Henry Hatsworth in the Puzzling Adventure is a 2009 puzzle-platform video game developed by EA Tiburon and published by Electronic Arts for the Nintendo DS. It involves a British adventurer, the eponymous Henry Hatsworth, who is on a mission to find the "Golden Suit", a garb that allows the wearer to control the "Puzzle Realm". The player must solve puzzles on the touch screen to destroy fallen enemies from the top screen.

==Gameplay==

As the player defeats enemies on the top screen, they are sent to the bottom screen in the form of blocks.

While the game is an action-platformer on the top screen, once enemies are defeated by Hatsworth, they are sent to the bottom screen as puzzle blocks.
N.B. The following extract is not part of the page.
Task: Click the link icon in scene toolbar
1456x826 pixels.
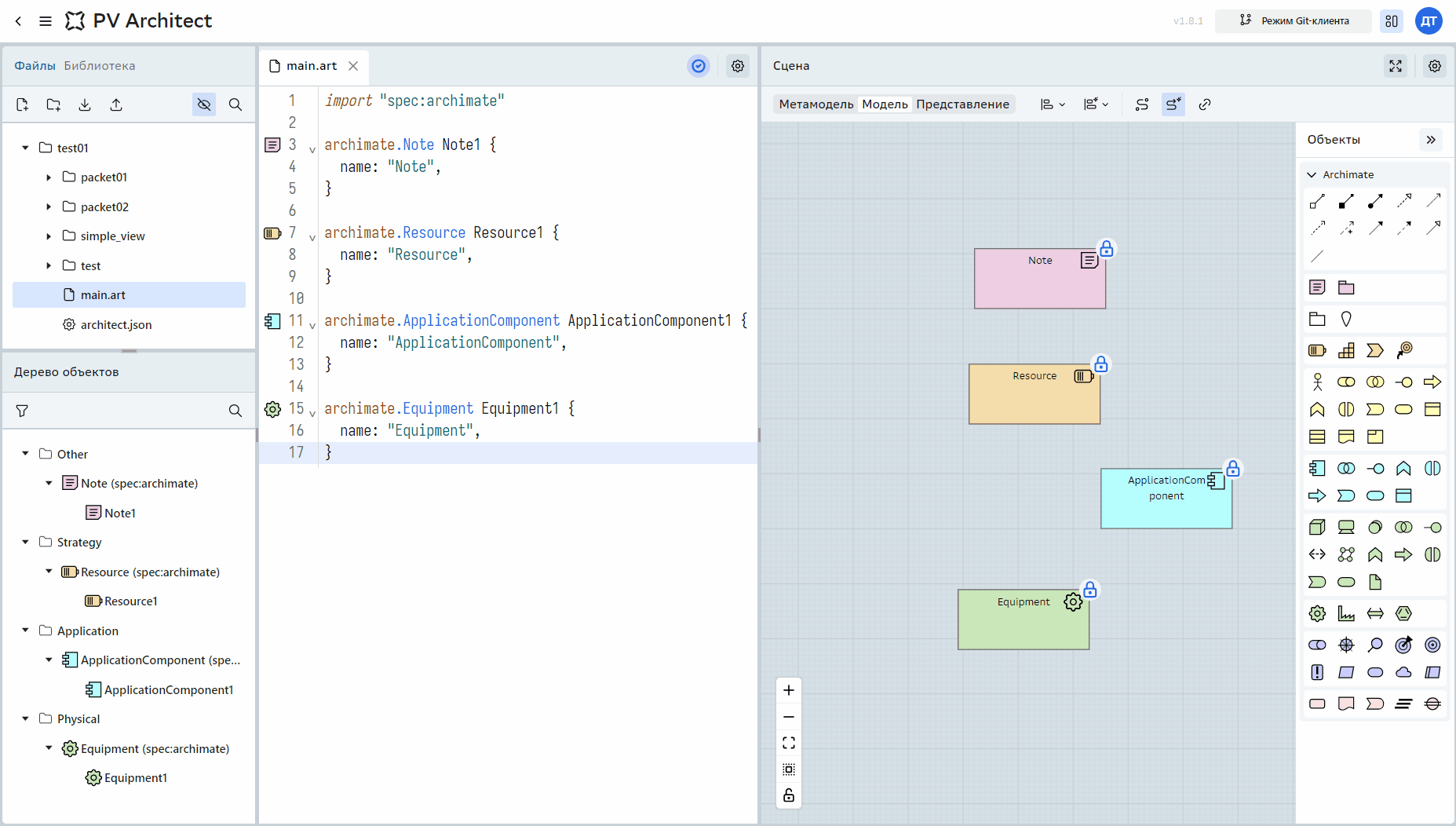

The puzzle game on the bottom screen plays much like Nintendo's Puzzle League, as blocks need to be linked in a chain of three or more of the same color to be cleared, and any blocks resting on top of the cleared ones will fall into their place, potentially leading to a chain reaction of blocks being cleared if they fall into place and end up touching more of the same colors.

As the blocks on the puzzle screen rise, the enemy blocks that touch the upper edge of the screen are revived and can attack Hatsworth again on the top screen. The player can prevent this by swapping blocks to form groups of three or more, causing them to be destroyed, and their energy to add to the "Super Meter". Certain blocks may also power up Hatsworth's attacks, or restore his health, while others may hinder the player. If the Super Meter is filled, Hatsworth becomes younger, and his health increases. If it is then filled to double its capacity, the player can activate a mode called "Tea Time", causing Hatsworth to pilot a mecha (called his Robot Suit) and become invincible until the Super Meter depletes. Using the money earned by defeating enemies or collecting treasure, the player can return to Hatsworth's assistant's shop periodically to buy various upgrades.

==Plot==

===Story===
Henry Hatsworth, the game's protagonist, is on a mission to find the lost pieces of the Gentleman's Suit, a suit of armour that allows the wearer to control a parallel world known as the Puzzle Realm, in order to obtain the valuable treasures inside this world. Hatsworth first finds a golden bowler hat that opens a rift between the worlds and allows him to manipulate this realm, and he resolves to find the rest of the Suit pieces to both stop Puzzle Realm monsters from entering his world and to claim their world's riches for himself. Each piece of the Suit gives him different special techniques, but Hatsworth and his assistant Cole find out that only the "master piece" of the golden suit is strong enough to seal the Puzzle Realm. Hatsworth's rival Weasleby gets it first and claims it has made him a god, but Henry defeats him although Weasleby manages to escape and kidnap Cole. Hatsworth chases after them and eventually defeats Weasleby again, only to discover that Weasleby was a robot. Upset that he never got credit and was always treated like a child and was not allowed to adventure with Hatsworth, Cole built Weasleby and tried to thwart Hatsworth. He sends The Machine, his greatest creation, to fight Hatsworth, but is ultimately defeated and Hatsworth is able to claim the Master Piece and seal the Puzzle Realm. A credits sequence reveals the fates of most of the game's major characters.

===Worlds===

Mysteria - a swampy jungle that gives way to a graveyard.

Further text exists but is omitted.